Records from a data source:

----------

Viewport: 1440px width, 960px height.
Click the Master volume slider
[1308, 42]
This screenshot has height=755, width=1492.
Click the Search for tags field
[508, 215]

----------

» **What needs to be done**:
Write the entries out once more, exactly, without dropping a line.

» **Answer to this task**:
Viewport: 1440px width, 960px height.
Click the Master volume slider
[1308, 42]
This screenshot has height=755, width=1492.
Click the Search for tags field
[508, 215]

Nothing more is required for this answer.